Mi sono sempre vantato del mio orientamento, ma adesso non saprei neanche ritrovare la strada di casa.
Massimo mi starà cercando, lo so. Qualcuno potrebbe pensare il contrario, come certe mie vecchie conoscenze scafate, ma io lo conosco bene: sarebbe perso senza di me.
Mi abbevero a un ruscello e faccio mente locale. Devo andare a monte o a valle?
Siamo venuti in auto da paese e saliti per qualche tornante prima di scendere. Nel tragitto, non c’erano corsi d’acqua, solo vegetazione, alberi e spazi erbosi. C’è qualcuno che cerca funghi, li vedo, ma non posso chiedere a loro.
Della zona del posteggio della nostra macchina non vedo traccia. Ma mi chiedo: saprei riconoscerla vuota?
Mi siedo ad aspettare sul ciglio della strada sterrata sperando in un colpo di coda della mia fortuna smarrita.
Mi viene in mente la prima volta che ho visto Massimo, in quel ristorante all’aperto, a un tavolo appartato.
L’aspetto distaccato, indifferente, lo sguardo controllato e rigido insieme, dava l’idea della raggiunta sicurezza di sé dell’uomo di successo. Vestito di grigio d’una eleganza stropicciata, conversava con gli astanti al tavolo con una voce fredda, tagliente, che puntava nella direzione voluta. Era di certo, perché qualcosa del mondo so anch’io, una importante riunione di lavoro.
Lui dominava con lo sguardo e con gesti misurati ed inequivocabili.
L’interlocutore di turno ascoltava in quel momento, senza rendersene conto, con le mani giunte … qualcosa di simile alla paura si fiutava anche a distanza.
Una voce gioiosa aveva trapassato quell’ambiente, mentre quindici chili di armoniosa grazia infantile si erano tuffati addosso all’uomo grigio e severo, causandone una strabiliante, raggiante trasformazione, al grido: “Papà!”
È stato allora che ho capito che persona fosse in realtà. Perché anche a me succede: l’apparenza inganna. E a volte faccio anche paura, ma è la necessità che mi fa mettere una maschera grintosa.
Intanto, procedo in discesa e in vista del traffico. Se lui percorre la carreggiata da sopra, mi vedrà scendendo; se viene da sotto mi vedrà salendo. Mi dico bravo da solo, come d’abitudine. So di non essere privo di logica e di istinto: ce l’ho nel sangue.
Nel prato del ristorante, dove tutto è iniziato, infatti, lo è stato perché ho deciso io di fare divertire la piccola, facendo persino le capriole con lei sotto lo sguardo della madre sopraggiunta,
Anche in quel prato c’erano i papaveri, ecco, mi ricordo il nome perché lei li ha chiamati “i fiori veri di papà… papà veri!”
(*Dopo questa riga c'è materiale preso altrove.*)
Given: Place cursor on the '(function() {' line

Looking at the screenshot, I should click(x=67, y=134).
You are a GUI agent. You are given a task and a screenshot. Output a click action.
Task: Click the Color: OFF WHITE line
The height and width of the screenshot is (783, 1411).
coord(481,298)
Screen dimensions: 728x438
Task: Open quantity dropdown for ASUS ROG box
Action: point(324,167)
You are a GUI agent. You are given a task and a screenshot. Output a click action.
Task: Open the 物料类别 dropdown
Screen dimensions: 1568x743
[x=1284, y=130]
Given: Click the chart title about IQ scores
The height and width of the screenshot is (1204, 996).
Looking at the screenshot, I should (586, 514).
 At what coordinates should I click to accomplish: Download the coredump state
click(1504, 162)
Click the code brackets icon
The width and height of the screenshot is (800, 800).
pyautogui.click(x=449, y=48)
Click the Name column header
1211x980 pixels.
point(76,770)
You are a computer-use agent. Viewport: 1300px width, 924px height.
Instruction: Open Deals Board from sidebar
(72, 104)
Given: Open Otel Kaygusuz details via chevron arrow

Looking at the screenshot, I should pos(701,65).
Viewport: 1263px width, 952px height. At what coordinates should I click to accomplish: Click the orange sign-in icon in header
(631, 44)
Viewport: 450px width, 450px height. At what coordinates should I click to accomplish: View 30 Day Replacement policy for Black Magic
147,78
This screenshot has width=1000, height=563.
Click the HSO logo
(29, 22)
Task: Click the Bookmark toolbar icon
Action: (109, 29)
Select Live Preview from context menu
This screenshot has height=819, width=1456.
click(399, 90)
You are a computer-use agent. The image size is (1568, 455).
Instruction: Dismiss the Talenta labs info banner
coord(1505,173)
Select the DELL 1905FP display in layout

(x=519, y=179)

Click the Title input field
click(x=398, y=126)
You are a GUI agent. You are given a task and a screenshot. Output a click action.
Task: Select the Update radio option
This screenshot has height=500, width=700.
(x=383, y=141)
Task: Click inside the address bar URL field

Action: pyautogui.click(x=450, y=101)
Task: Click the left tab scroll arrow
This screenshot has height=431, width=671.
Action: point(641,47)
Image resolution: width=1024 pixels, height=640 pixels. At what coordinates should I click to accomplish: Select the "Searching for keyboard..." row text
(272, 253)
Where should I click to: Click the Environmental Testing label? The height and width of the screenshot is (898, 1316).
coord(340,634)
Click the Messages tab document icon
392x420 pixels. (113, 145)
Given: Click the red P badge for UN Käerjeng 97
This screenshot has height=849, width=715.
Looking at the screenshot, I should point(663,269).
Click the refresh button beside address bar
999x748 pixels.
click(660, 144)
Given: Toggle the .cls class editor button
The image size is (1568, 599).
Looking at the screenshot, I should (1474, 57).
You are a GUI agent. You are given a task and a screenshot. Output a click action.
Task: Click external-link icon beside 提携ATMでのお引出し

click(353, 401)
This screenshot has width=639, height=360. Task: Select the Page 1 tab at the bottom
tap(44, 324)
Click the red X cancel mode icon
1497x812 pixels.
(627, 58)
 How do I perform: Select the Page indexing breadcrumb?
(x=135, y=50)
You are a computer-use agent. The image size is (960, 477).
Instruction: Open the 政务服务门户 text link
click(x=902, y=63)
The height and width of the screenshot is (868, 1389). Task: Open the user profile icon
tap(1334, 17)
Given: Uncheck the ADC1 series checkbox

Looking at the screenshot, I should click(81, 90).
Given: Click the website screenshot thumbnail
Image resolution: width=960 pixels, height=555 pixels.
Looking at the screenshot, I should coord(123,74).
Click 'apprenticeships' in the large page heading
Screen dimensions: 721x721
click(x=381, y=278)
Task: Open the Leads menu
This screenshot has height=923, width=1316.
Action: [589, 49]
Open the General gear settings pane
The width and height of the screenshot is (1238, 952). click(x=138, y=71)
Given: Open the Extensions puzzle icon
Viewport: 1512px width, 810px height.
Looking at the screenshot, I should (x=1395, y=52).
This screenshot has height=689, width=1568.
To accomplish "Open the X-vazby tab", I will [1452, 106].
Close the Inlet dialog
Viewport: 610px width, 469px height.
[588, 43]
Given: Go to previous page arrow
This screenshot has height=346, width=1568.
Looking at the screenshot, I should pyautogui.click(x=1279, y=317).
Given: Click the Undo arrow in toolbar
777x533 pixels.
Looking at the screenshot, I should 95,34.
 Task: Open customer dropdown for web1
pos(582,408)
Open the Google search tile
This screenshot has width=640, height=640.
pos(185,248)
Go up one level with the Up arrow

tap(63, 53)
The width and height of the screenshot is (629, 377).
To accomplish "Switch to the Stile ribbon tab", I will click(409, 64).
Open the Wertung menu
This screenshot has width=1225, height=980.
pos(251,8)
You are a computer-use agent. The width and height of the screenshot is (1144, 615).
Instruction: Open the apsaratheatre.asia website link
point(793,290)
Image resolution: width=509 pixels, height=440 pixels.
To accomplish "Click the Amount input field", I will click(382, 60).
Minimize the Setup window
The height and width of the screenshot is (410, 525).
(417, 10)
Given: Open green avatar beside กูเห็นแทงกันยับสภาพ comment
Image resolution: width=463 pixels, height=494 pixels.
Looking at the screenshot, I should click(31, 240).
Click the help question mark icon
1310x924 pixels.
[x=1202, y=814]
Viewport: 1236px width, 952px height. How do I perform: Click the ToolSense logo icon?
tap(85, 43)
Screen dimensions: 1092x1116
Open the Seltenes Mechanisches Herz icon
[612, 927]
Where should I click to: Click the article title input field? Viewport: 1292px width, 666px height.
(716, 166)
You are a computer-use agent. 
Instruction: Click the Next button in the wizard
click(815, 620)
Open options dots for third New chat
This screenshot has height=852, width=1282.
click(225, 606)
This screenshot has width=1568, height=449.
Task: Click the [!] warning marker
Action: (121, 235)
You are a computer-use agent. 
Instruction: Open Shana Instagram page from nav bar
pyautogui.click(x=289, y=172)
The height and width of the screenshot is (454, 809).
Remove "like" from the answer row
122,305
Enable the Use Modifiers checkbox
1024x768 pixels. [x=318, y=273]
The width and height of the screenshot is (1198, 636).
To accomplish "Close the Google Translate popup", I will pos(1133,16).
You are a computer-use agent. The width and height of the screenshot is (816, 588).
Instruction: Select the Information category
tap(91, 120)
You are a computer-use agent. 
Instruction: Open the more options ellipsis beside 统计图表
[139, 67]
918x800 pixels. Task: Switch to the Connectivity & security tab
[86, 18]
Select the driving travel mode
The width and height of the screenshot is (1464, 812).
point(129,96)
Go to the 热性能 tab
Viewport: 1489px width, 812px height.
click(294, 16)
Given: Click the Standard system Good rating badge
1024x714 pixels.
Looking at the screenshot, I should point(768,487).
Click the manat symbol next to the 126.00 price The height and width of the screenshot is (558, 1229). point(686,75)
All’improvviso, mi scalda il cuore e l’aria intorno il grido del mio nome ai posteriori: è Massimo che scende un terrapieno, a braccia aperte, e io lo raggiungo in tre balzi scattanti e decisi, mentre i miei quindici chili di sgraziata esuberanza canina si tuffano addosso all’ex-uomo grigio e preoccupato, causando la repentina e raggiante trasformazione nei tratti amati del viso del mio imperdibile padrone!